> SOURCE
Here is a list of such programs:- 

  • Print text within double quotes (” “). 
    This may seem easy, but beginners may get puzzled while printing text within double quotes.

C




#include <stdio.h>
 
int main()
{
  printf("\"geeksforgeeks\"");
   return 0;
}

C++




// CPP program to print double quotes
#include<iostream>
 
int main()
{
   std::cout << "\"geeksforgeeks\"";
   return 0;
}

Output

"geeksforgeeks"

Time Complexity: O(1)
Auxiliary Space: O(1)

  • To check if two numbers are equal without using arithmetic operators or comparison operators. 
    The simplest solution for this is using the Bitwise XOR operator (^). We know that for two equal numbers XOR operator returns 0. We will use the XOR operator to solve this problem.

C




// C program to check if two numbers are equal
// without using arithmetic operators or
// comparison operators
#include<stdio.h>
 
int main()
{
   int x = 10;
   int y = 10;
   if ( !(x ^ y) )
      printf(" x is equal to y ");
   else
      printf(" x is not equal to y ");
   return 0;
}

C++




// C++ program to check if two numbers are equal
// without using arithmetic operators or
// comparison operators
#include <iostream>
using namespace std;
 
int main()
{
   int x = 10;
   int y = 10;
    
   if (!(x ^ y))
      cout << " x is equal to y ";
   else
      cout << " x is not equal to y ";
       
   return 0;
}
 
// This code is contributed by shivani

Output

 x is equal to y 

Time Complexity: O(1)
Auxiliary Space: O(1)

  • Print all natural numbers up to N without using a semi-colon. 
    We use the idea of recursively calling the main function.

C




#include<stdio.h>
 
int N = 10;
 
int main()
{
    static int x = 1;
    if (printf("%d ", x) && x++ < N && main())
    { }
    return 0;
}

C++




// C++ program to print all natural numbers upto
// N without using semi-colon
#include<iostream>
 
using namespace std;
int N = 10;
 
int main()
{
  static int x = 1;
  if (cout << x << " " && x++ < N && main())
  { }
  return 0;
}

Output

1 2 3 4 5 6 7 8 9 10 

Time Complexity: O(1)
Auxiliary Space: O(1)

  • To Swap the values of two variables without using any extra variable.

C




#include<stdio.h>
 
int main()
{
   int x = 10;
   int y = 70;
 
   x = x + y;
   y = x - y;
   x = x - y;
 
   printf("X : %d\n", x);
   printf("Y : %d\n", y);
 
   return 0;
}

C++




// C++ program to check if two numbers are equal
#include<bits/stdc++.h>
using namespace std;
 
int main()
{
   int x = 10;
   int y = 70;
 
   x = x + y;
   y = x - y;
   x = x - y;
 
   cout << "X : " << x << "\n";
   cout << "Y : " << y << "\n";
    
   return 0;
}

Output

X : 70
Y : 10

Time Complexity: O(1)
Auxiliary Space: O(1)

  • Program to find the Maximum and minimum of two numbers without using any loop or condition. 
    The simplest trick is-

C




#include<stdio.h>
#include<stdlib.h>
 
int main()

> EXERCISE DATA

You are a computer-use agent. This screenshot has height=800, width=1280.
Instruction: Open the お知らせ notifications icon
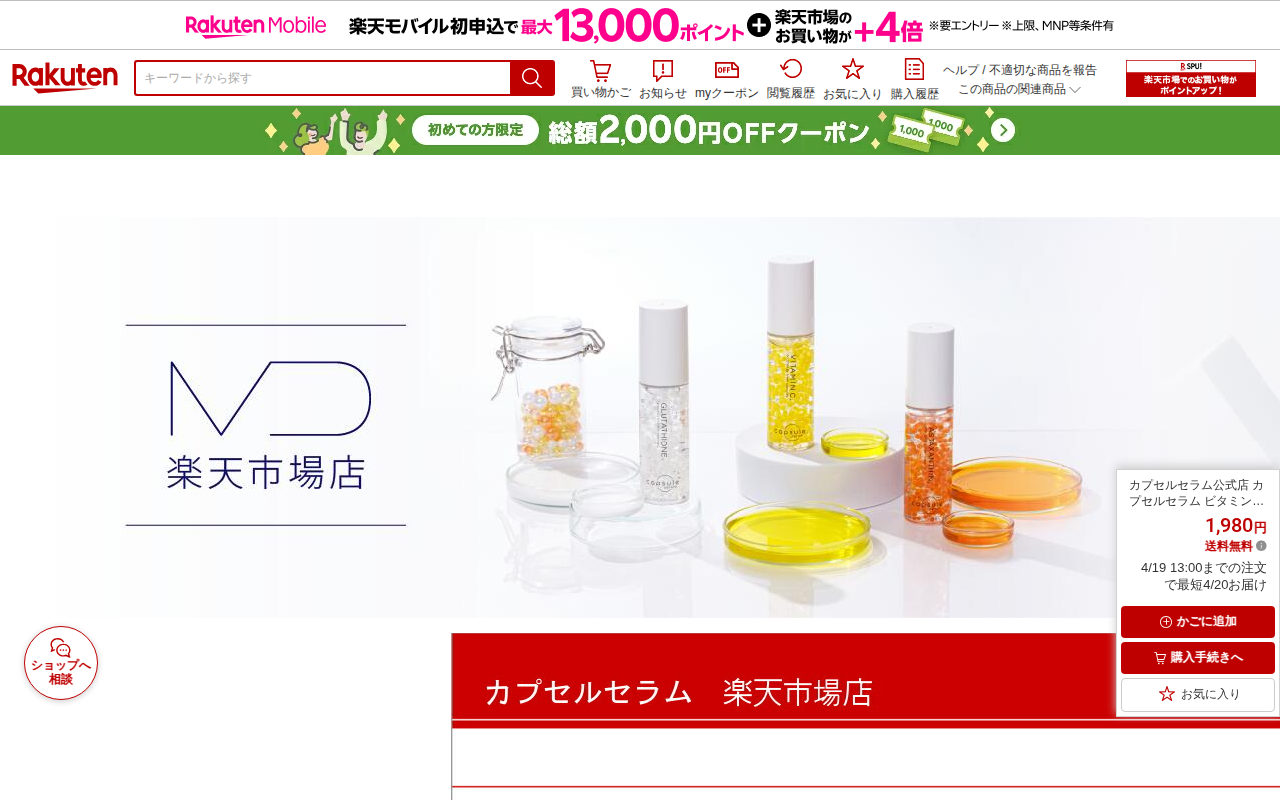coord(663,79)
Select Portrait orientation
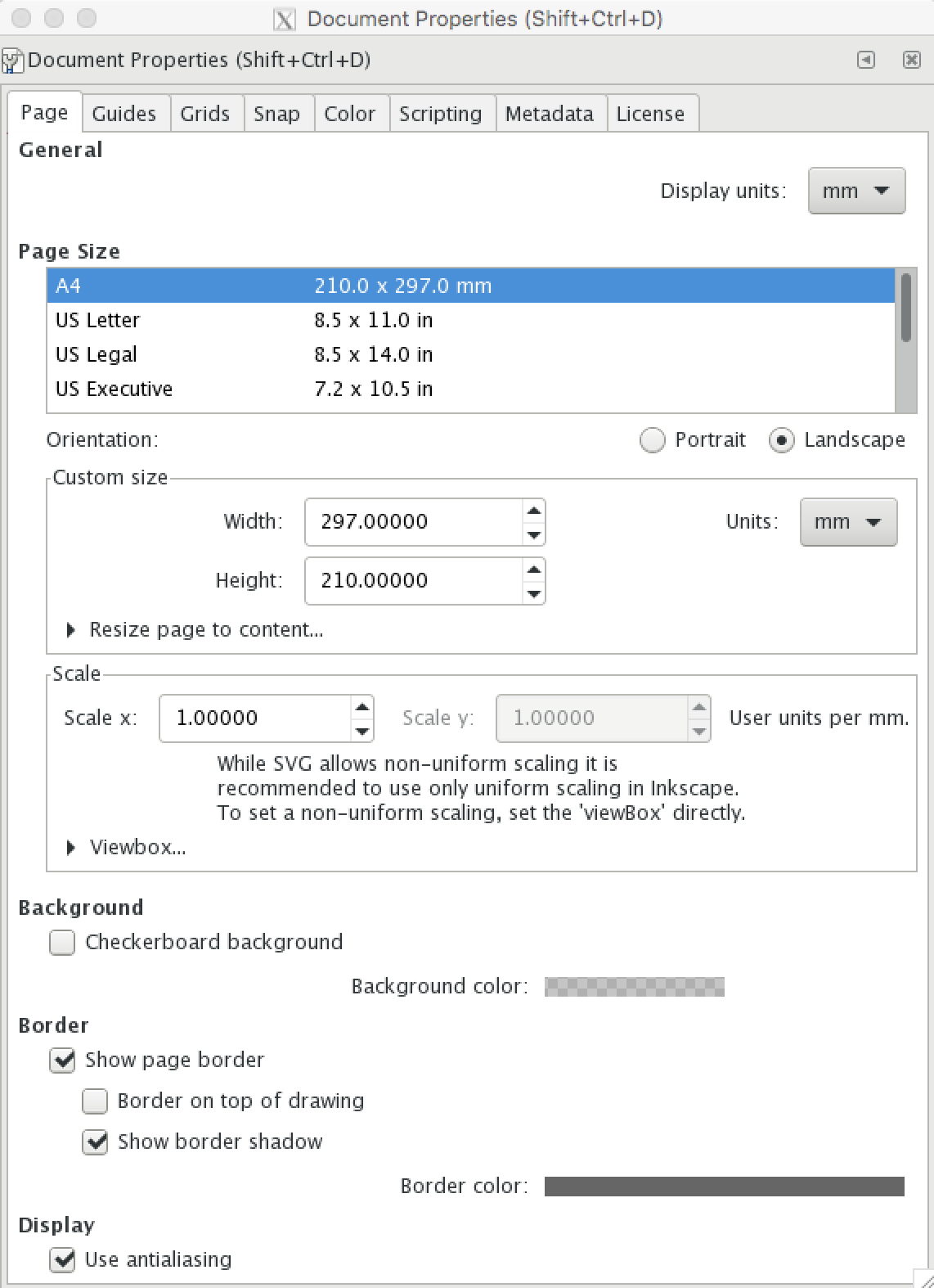 [652, 440]
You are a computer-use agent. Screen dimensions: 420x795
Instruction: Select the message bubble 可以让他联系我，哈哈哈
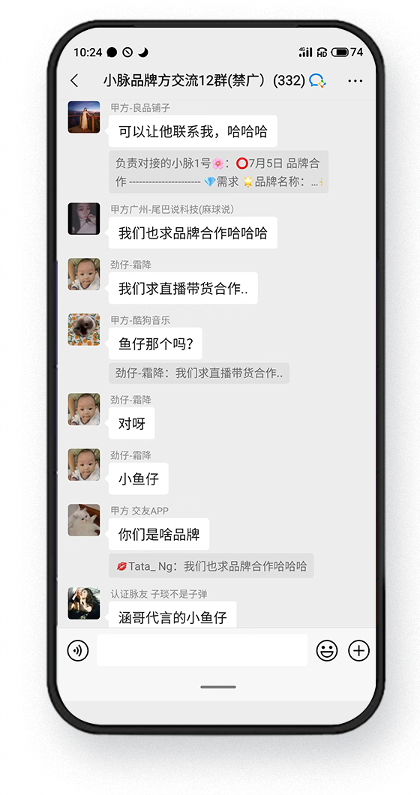click(x=193, y=131)
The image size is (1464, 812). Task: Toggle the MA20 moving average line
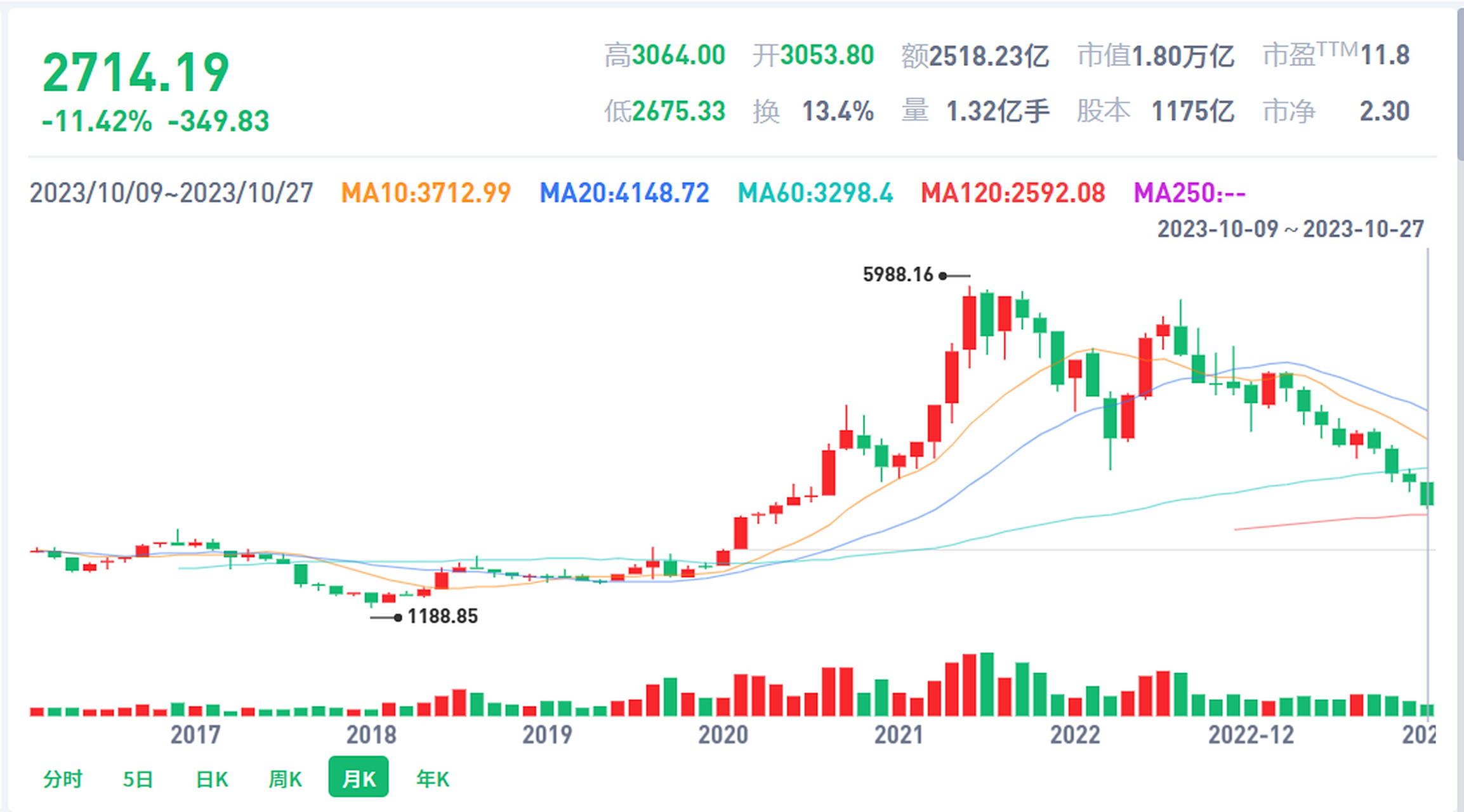coord(624,193)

> TASK LIST
**1)** In the entries, starting at the line that contains "The image size" and ending at the end of the entries, switch "Toggle" to "Hide" and write those lines out again with nothing else altered. Leave the pictures out of your answer.
**2)** Proceed with the text on C and C++ programming tricks from the point where it stops.

> RESPONSES TO THE TASKS
**1)**
The image size is (1464, 812). Task: Hide the MA20 moving average line
coord(624,193)

**2)**
{
   int a = 15, b = 20;
   printf("max = %d\n", ((a + b) + abs(a - b)) / 2);
   printf("min = %d", ((a + b) - abs(a - b)) / 2);
   return 0;
}

C++




// C++ program to find maximum and minimum of
// two numbers without using loop and any
// condition.
#include<bits/stdc++.h>
 
int main ()
{
   int a = 15, b = 20;
   printf("max = %d\n", ((a + b) + abs(a - b)) / 2);
   printf("min = %d", ((a + b) - abs(a - b)) / 2);
   return 0;
}

Output

max = 20
min = 15

Time Complexity: O(1)
Auxiliary Space: O(1)

  • Print the maximum value of an unsigned int using One’s Complement (~) Operator in C. 
    Here is a trick to find the maximum value of an unsigned int using one’s complement operator:

C




// C program to print maximum value of
// unsigned int.
#include<stdio.h>
 
int main()
{
   unsigned int max;
   max = 0;
   max = ~max;
   printf("Max value : %u ",  max);
  return 0;
}   

C++




// C++ program to print maximum value of
// unsigned int.
 
#include <iostream>
 
int main()
{
   unsigned int max;
   max = 0;
   max = ~max;
   
   std::cout << "Max value : " << max;
   
   return 0;
}   
 
// This code is contributed by sarajadhav12052009

Output

Max value : 4294967295

Time Complexity: O(1)
Auxiliary Space: O(1)

  • To find the sum of two integers without using ‘+’ operator. 
    This is a very easy mathematics trick. 
    We know that a + b = – (-a-b). So this will work as a trick for us.

C




#include <stdio.h>
int main()
{
  int a = 5;
  int b = 5;
  int sum = -( -a-b );
  printf("%d",sum);
  return 0;
}

C++




// CPP program to print sum of two integers
// without +
#include<iostream>
 
using namespace std;
int main()
{
  int a = 5;
  int b = 5;
  int sum = -( -a-b );
  cout << sum;
  return 0;
}

Output

10

Time Complexity: O(1)
Auxiliary Space: O(1)

  • Program to verify the condition inside if block.

C




#include <stdio.h>
 
int main()
{
    if (!(printf("geeks")))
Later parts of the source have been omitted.